Write the records out exactly as shown. No pictures.

*** Opening EXERCISE INPUT ***

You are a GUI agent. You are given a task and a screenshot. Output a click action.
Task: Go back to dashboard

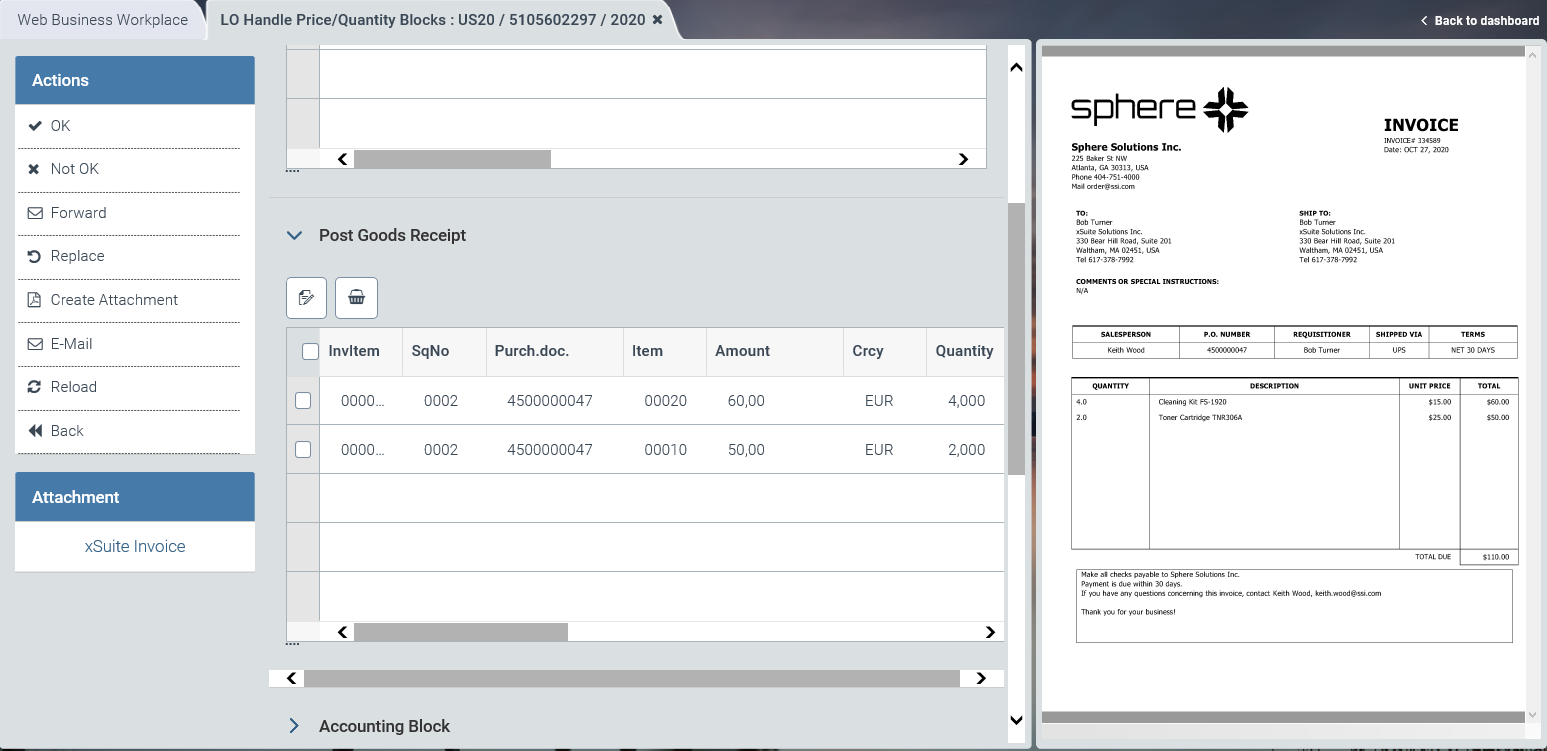click(x=1480, y=20)
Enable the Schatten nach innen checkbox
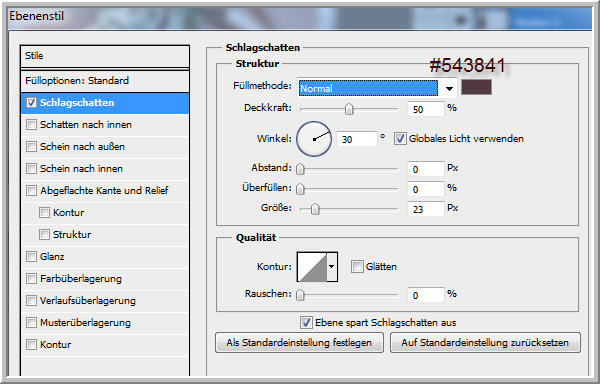The width and height of the screenshot is (600, 384). (31, 125)
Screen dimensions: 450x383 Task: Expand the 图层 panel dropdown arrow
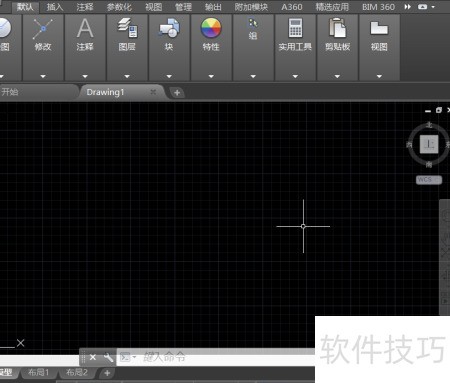(x=127, y=76)
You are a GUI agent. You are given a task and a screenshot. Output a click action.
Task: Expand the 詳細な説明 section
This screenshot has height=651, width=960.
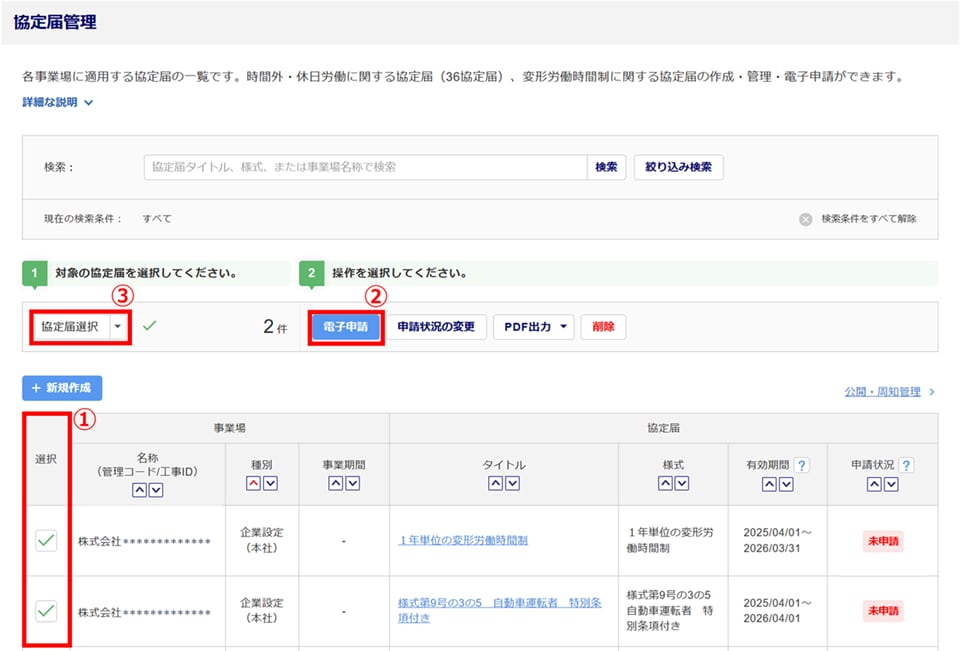coord(58,102)
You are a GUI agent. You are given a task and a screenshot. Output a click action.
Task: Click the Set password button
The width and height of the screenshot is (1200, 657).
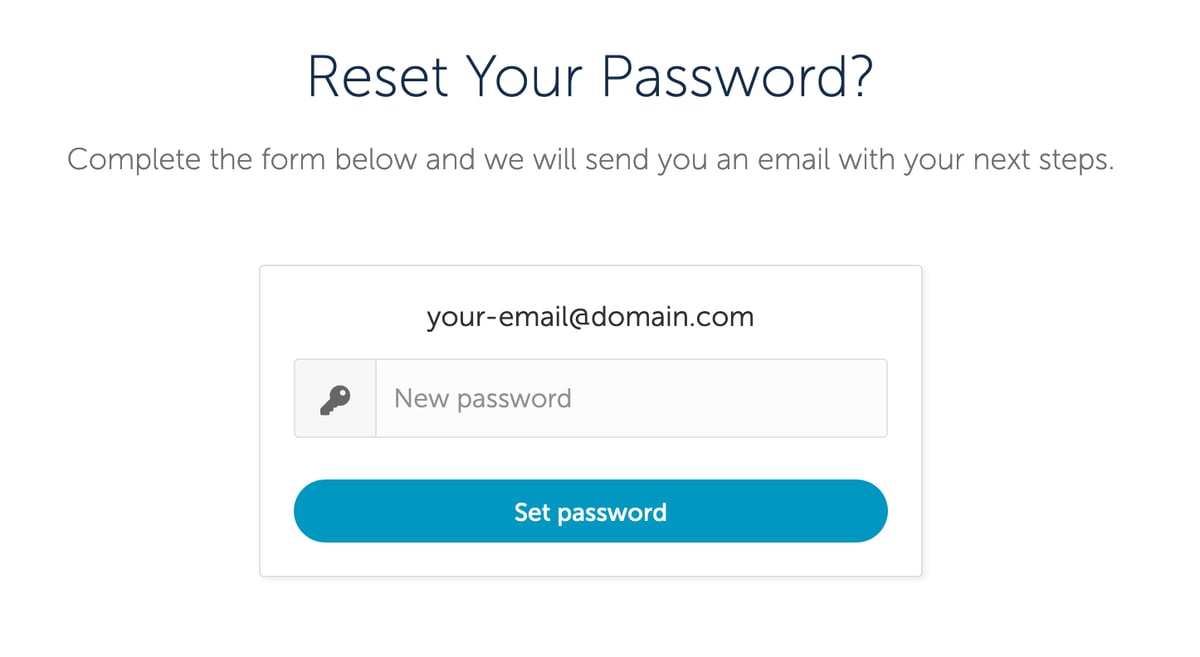click(590, 511)
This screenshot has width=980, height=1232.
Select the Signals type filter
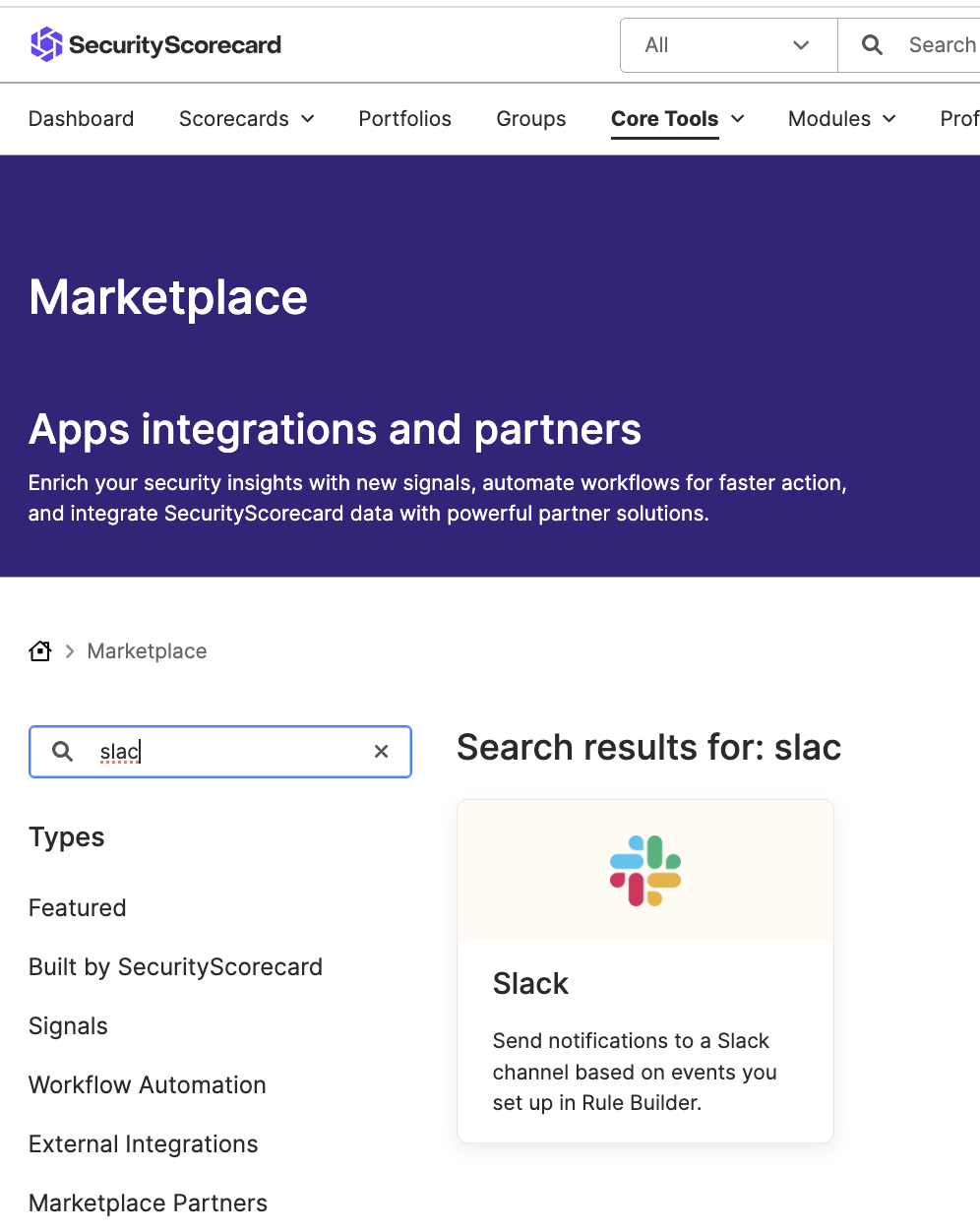tap(68, 1026)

*** Closing EXERCISE INPUT ***

**PROBLEM SOLUTION**
You are a GUI agent. You are given a task and a screenshot. Output a click action.
Task: Go back to dashboard

click(x=1480, y=20)
Enable the Schatten nach innen checkbox
The width and height of the screenshot is (600, 384). (31, 125)
Screen dimensions: 450x383 Task: Expand the 图层 panel dropdown arrow
(x=127, y=76)
You are a GUI agent. You are given a task and a screenshot. Output a click action.
Task: Expand the 詳細な説明 section
This screenshot has height=651, width=960.
coord(58,102)
You are a GUI agent. You are given a task and a screenshot. Output a click action.
Task: Click the Set password button
The width and height of the screenshot is (1200, 657).
click(590, 511)
This screenshot has width=980, height=1232.
Select the Signals type filter
tap(68, 1026)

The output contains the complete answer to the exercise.